Even prior to the war, gas prices had risen precipitously in a relatively short span of time due to a myriad of factors.
The backdrop of rising gas prices is a background of general price inflation of the U.S. dollar, but this alone is insufficient to explain the disproportionate rise in fuel costs.
Some industry insiders believe that the oil industry has entered a period of oil scarcity, in one stage of a perennial cycle that sees the global oil supply fluctuate based on internal industry dynamics. During periods of oil abundance, companies tend to de-emphasize developing new infrastructure for oil extraction, preferring instead to allow investors to collect profits on previously built infrastructure.
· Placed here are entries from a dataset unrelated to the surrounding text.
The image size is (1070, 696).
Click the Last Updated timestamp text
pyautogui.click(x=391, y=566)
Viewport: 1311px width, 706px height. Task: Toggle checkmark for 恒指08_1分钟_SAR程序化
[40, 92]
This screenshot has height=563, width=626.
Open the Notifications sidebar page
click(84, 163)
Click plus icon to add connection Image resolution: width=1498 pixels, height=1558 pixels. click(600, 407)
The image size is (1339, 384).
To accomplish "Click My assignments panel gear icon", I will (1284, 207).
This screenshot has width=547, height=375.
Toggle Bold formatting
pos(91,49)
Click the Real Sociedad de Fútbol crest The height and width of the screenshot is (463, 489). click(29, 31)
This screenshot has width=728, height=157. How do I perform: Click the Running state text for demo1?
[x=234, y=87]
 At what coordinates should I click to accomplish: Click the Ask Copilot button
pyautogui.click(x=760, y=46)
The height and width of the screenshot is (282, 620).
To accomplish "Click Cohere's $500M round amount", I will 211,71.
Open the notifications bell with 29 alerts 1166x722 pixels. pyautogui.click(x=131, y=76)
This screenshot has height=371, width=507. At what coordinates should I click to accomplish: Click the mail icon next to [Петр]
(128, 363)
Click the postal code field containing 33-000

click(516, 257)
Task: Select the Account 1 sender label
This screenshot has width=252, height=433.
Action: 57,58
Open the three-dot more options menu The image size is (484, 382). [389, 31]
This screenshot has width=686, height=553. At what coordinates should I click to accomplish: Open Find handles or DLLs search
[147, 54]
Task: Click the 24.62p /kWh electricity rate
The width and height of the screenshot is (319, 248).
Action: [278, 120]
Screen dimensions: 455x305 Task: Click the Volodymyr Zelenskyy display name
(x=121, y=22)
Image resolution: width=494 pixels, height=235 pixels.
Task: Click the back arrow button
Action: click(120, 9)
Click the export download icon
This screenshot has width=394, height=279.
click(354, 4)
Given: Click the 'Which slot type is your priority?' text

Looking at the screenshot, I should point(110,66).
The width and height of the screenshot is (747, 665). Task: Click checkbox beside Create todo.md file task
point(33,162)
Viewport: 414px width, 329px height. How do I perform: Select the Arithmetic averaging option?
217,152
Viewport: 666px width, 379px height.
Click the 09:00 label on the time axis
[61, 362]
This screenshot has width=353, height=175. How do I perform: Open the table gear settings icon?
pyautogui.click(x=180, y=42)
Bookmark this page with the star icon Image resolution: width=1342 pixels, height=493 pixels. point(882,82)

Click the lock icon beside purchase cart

Eventually, this dynamic catches up with the global supply, resulting in oil scarcity and higher prices and catalyzing the industry to reinvest.
However, the normal contours of this cycle have been exacerbated by a number of circumstances particular to the 2020s. A nationwide labor shortage throughout the past two years was especially hard on the oil industry, which has struggled to attract qualified young people to careers in a fossil fuel industry threatened by environmentalists and politicians—a survey last year revealed that 10 percent of employers found themselves re-hiring retired employees to compensate for the skills shortage, while 43 percent of oil workers expressed a desire to leave the industry altogether.
The war in Ukraine took this situation to newer extremes, very quickly pushing gas prices to a record high of $4.43 per gallon in the national average, with prices ranging as high as $5.79 in San Francisco, the most costly city for gas.
Overall, despite minor variations throughout regions of the United States, it appears that gas prices have momentarily stabilized.
These costs are not only a burden for those who drive, but will be filtered down to all consumers through inflated costs of shipped goods, as suppliers will be compelled to raise prices to cover higher shipping costs. Ultimately, this burden will fall upon the consumers, who may find wages struggling to keep up with the rising cost of living in the highest-inflation economy in decades.